ASSIGNMENT: Output only the lines from the line holding "You are a GUI" through the close of the records, exactly as they appear, with all pictures omitted.

DATA UNDER STUDY:
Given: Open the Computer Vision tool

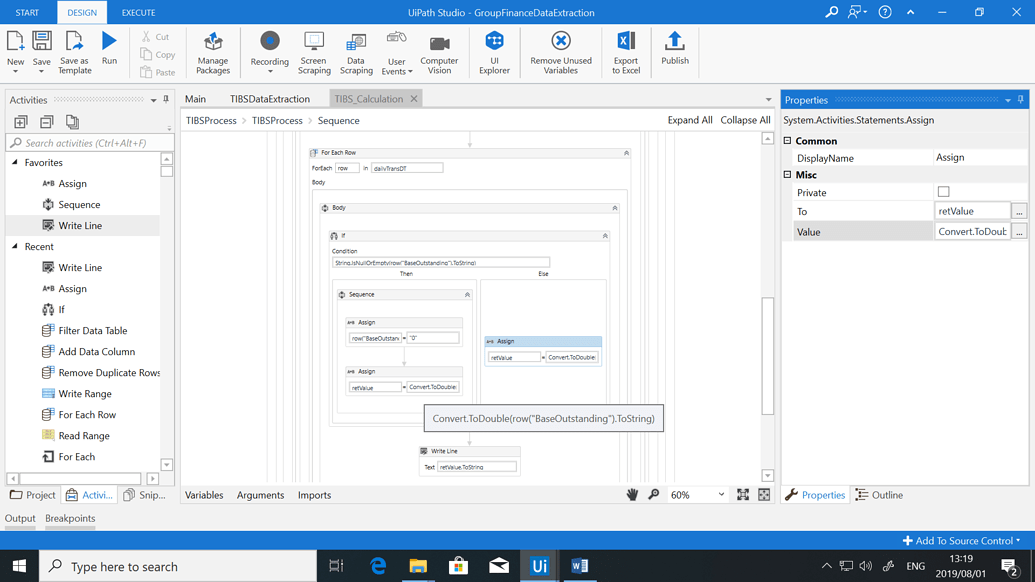Looking at the screenshot, I should coord(439,52).
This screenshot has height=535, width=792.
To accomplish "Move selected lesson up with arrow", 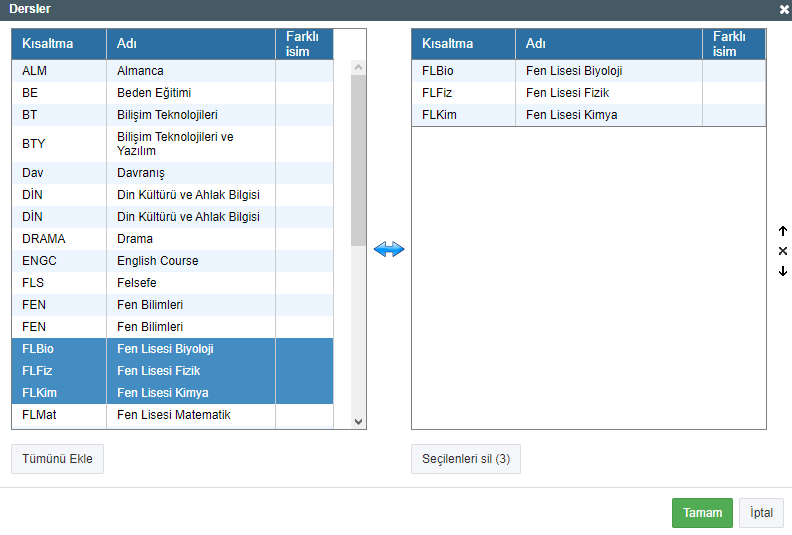I will click(783, 231).
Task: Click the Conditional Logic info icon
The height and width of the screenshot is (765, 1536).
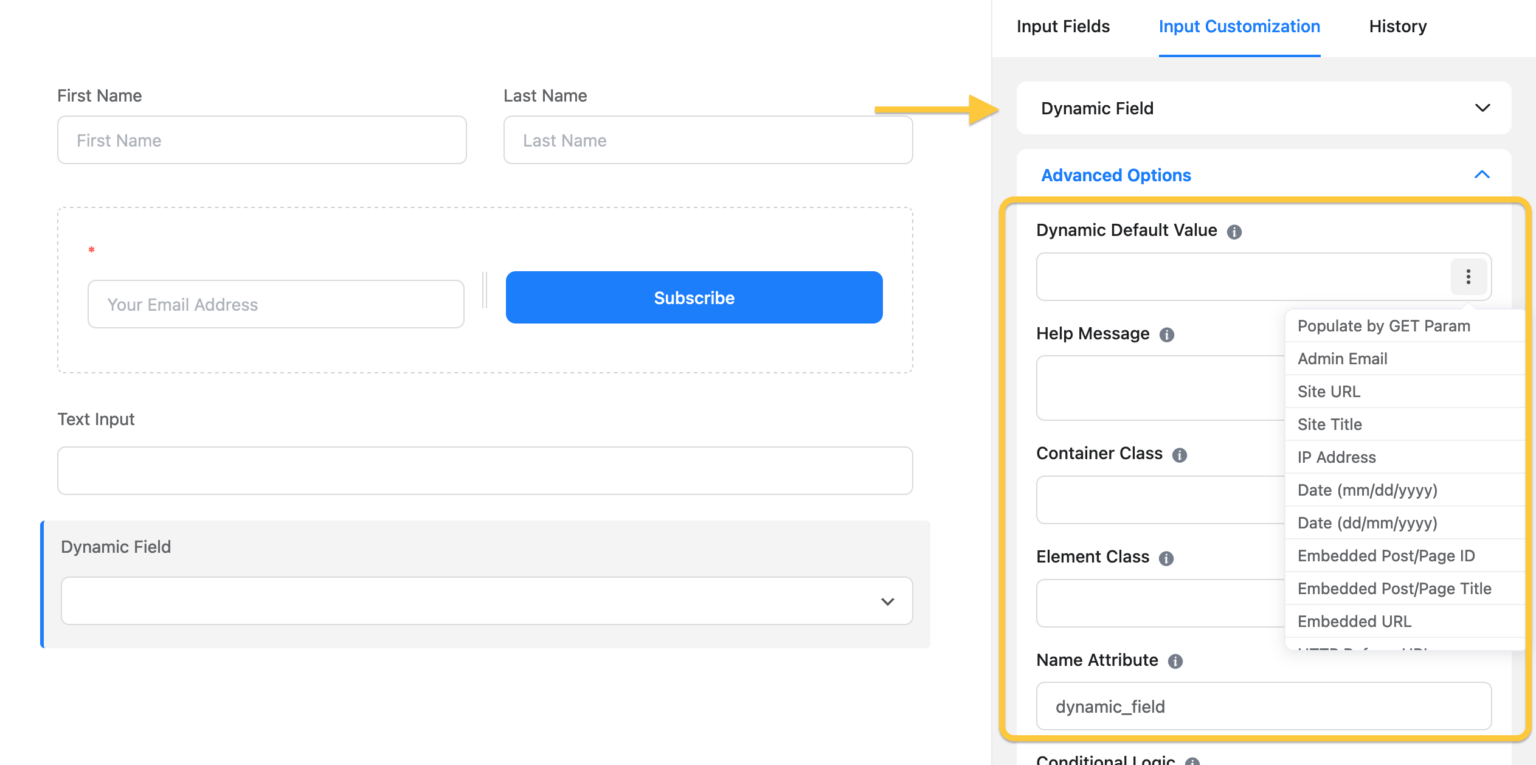Action: (1192, 760)
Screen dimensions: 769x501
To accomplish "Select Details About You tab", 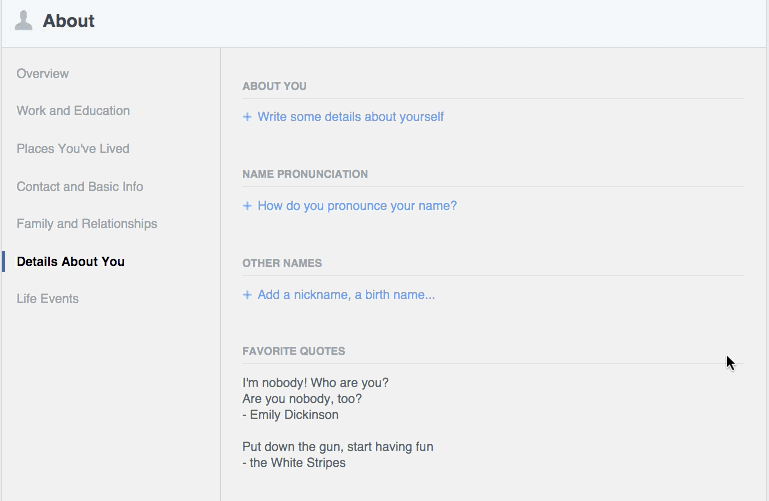I will (x=71, y=262).
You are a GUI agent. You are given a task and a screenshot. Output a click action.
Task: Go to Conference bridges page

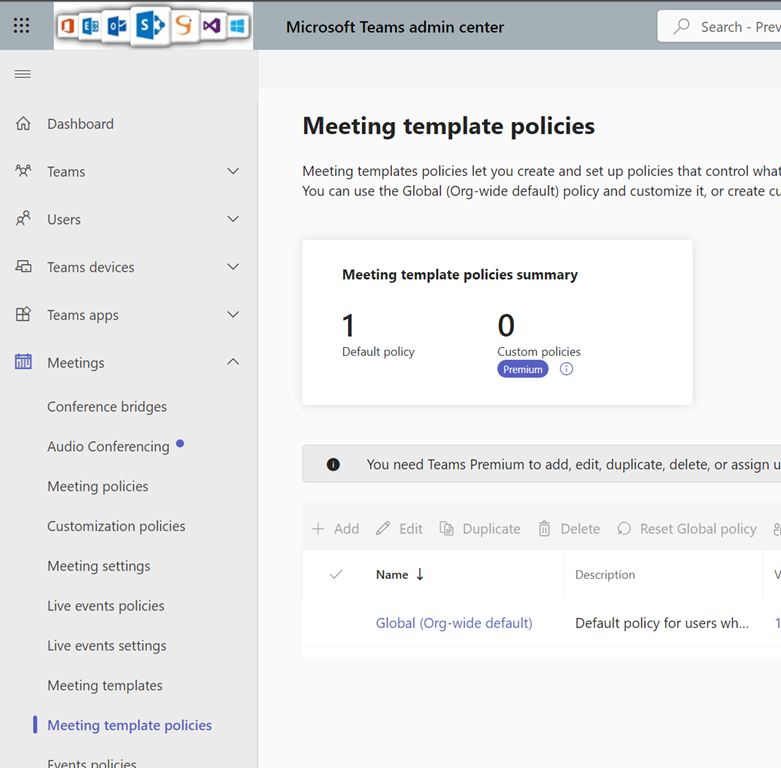click(107, 407)
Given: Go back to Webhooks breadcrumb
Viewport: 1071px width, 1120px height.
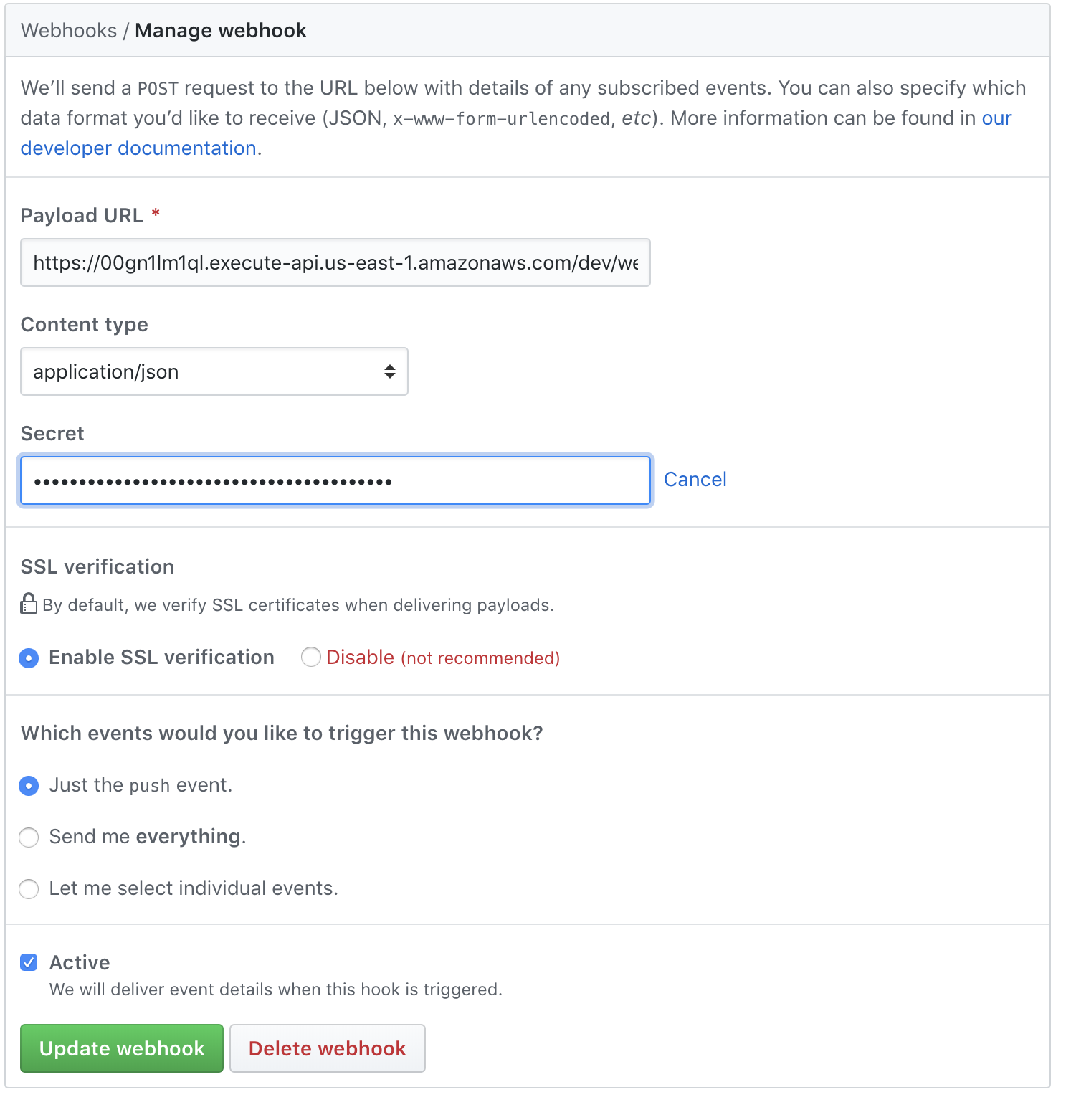Looking at the screenshot, I should (x=69, y=30).
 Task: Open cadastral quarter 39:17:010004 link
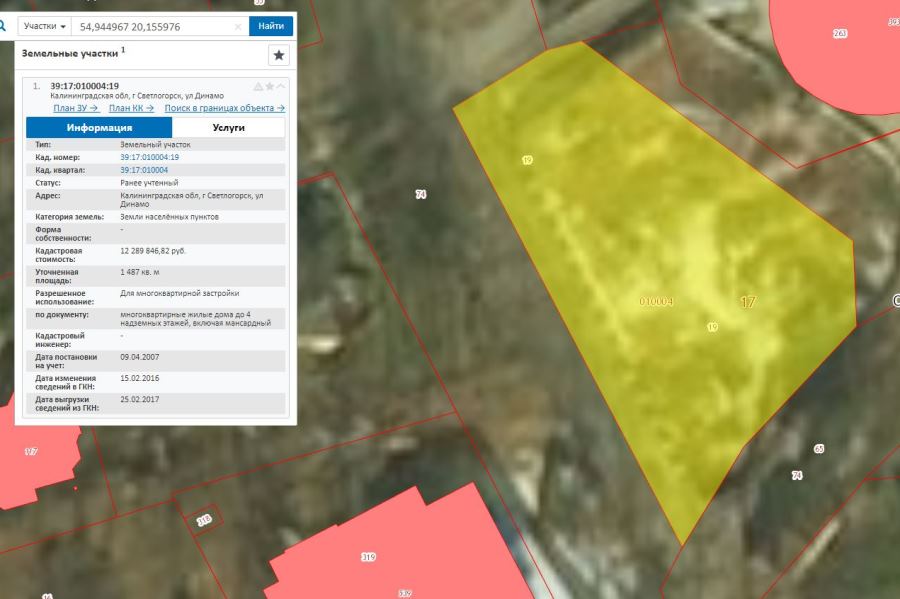pyautogui.click(x=144, y=170)
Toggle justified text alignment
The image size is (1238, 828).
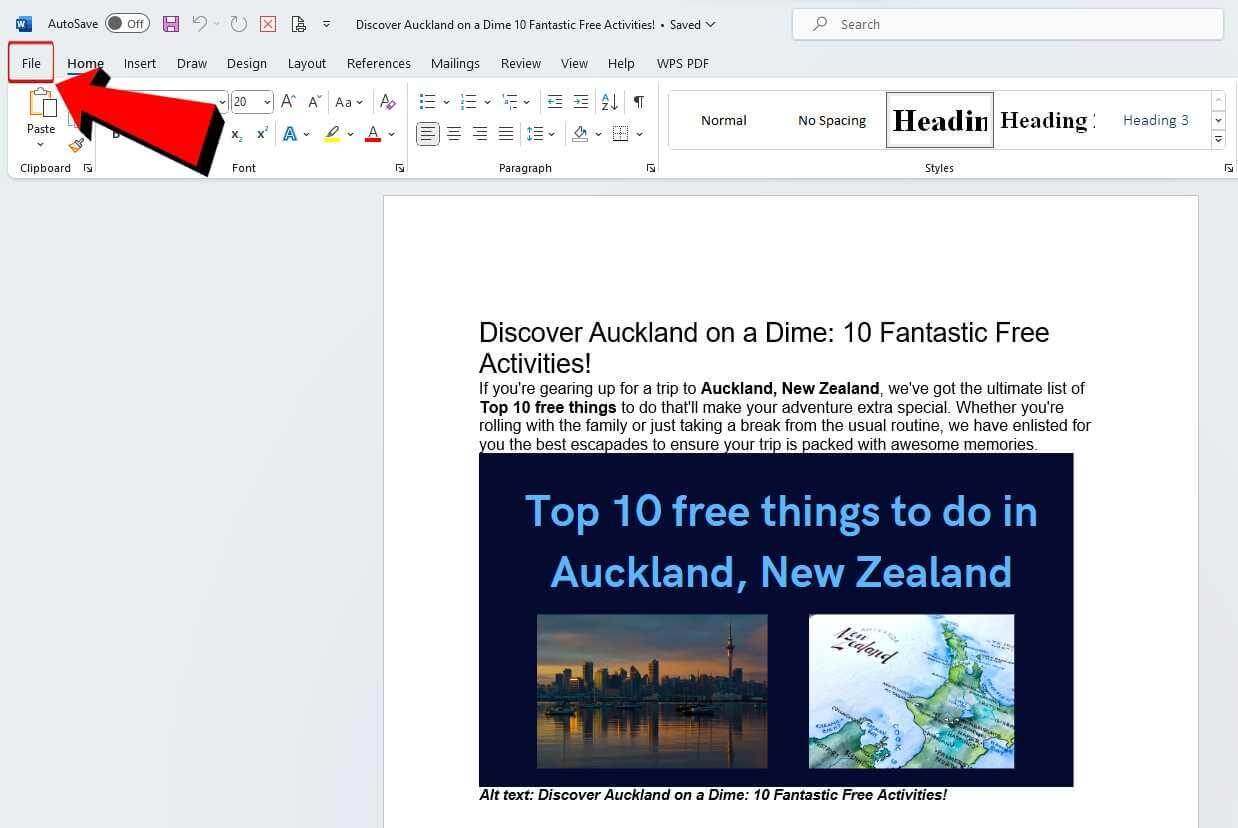(x=506, y=133)
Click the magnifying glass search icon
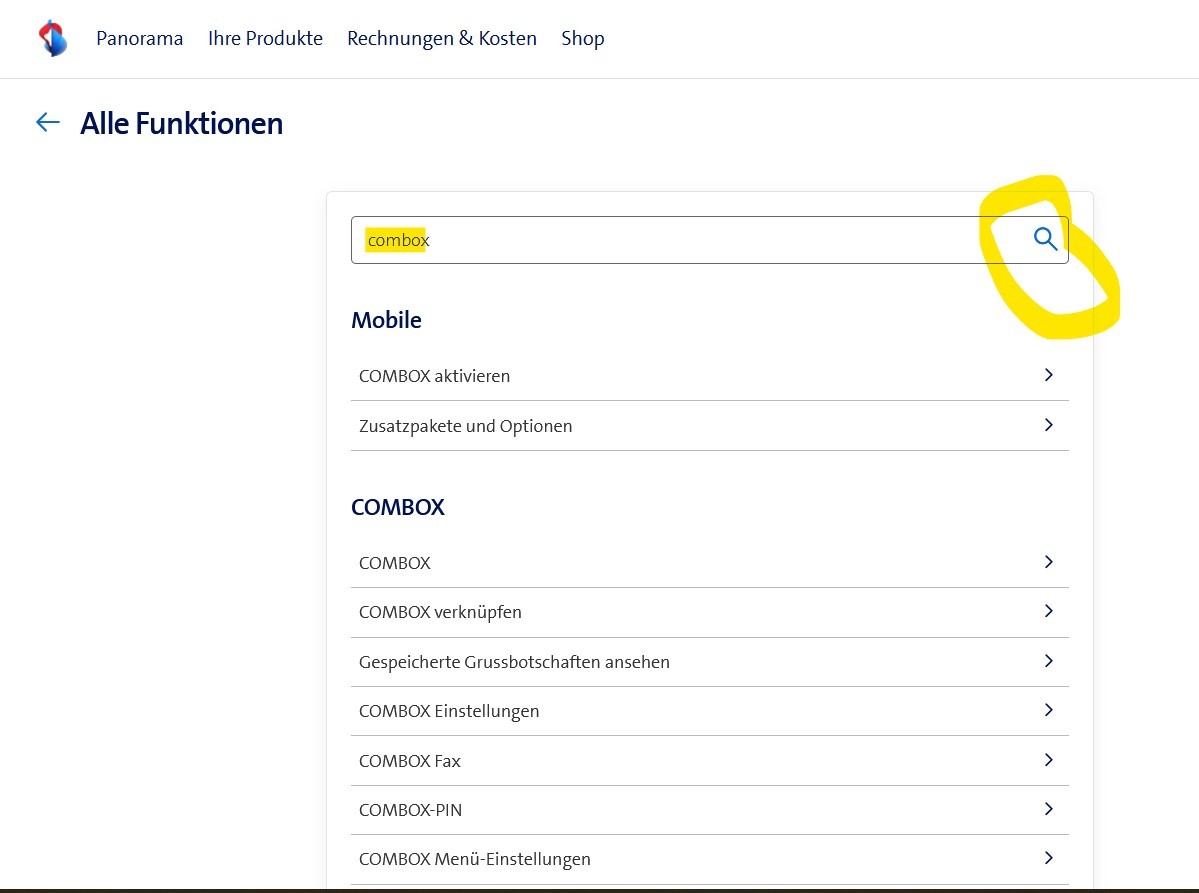 [1045, 240]
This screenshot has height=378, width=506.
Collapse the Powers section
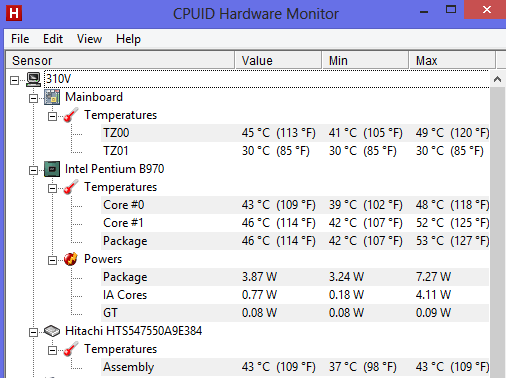pos(52,260)
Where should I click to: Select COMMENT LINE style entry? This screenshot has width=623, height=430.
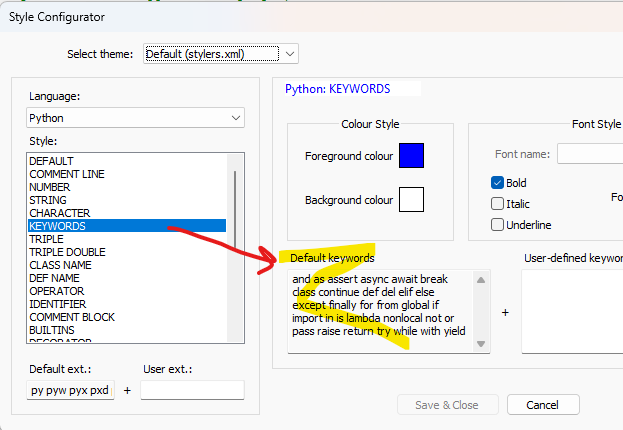(x=67, y=174)
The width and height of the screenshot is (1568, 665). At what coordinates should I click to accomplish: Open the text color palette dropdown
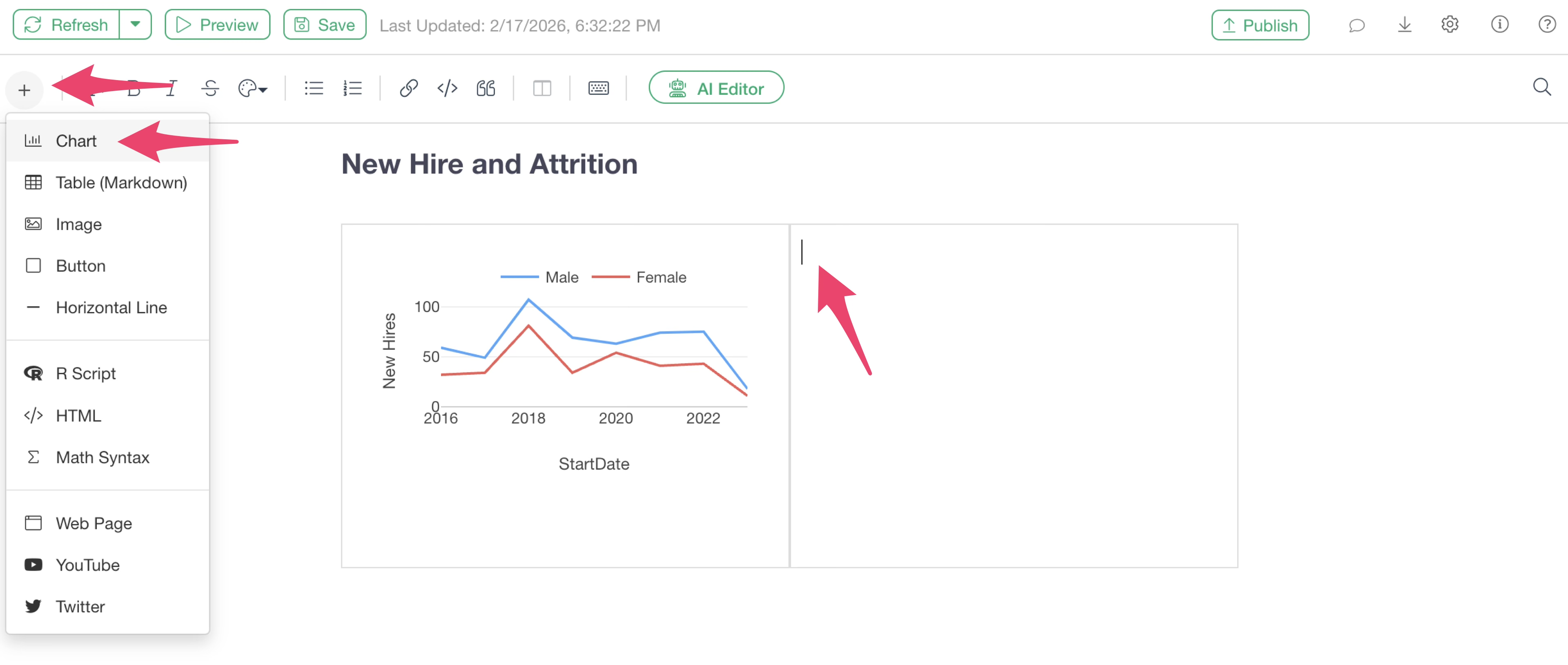(253, 89)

TASK SOLUTION:
You are a GUI agent. You are given a task and a screenshot. Output a click action.
Task: Go to Conference bridges page

click(107, 407)
Given: Go back to Webhooks breadcrumb
Viewport: 1071px width, 1120px height.
Looking at the screenshot, I should (x=69, y=30).
 Task: Open cadastral quarter 39:17:010004 link
pyautogui.click(x=144, y=170)
Toggle justified text alignment
The image size is (1238, 828).
(x=506, y=133)
Click the magnifying glass search icon
 [1045, 240]
This screenshot has height=378, width=506.
Collapse the Powers section
pos(52,260)
Where should I click to: Select COMMENT LINE style entry? This screenshot has width=623, height=430.
(x=67, y=174)
The width and height of the screenshot is (1568, 665). At what coordinates should I click to accomplish: Open the text color palette dropdown
(253, 89)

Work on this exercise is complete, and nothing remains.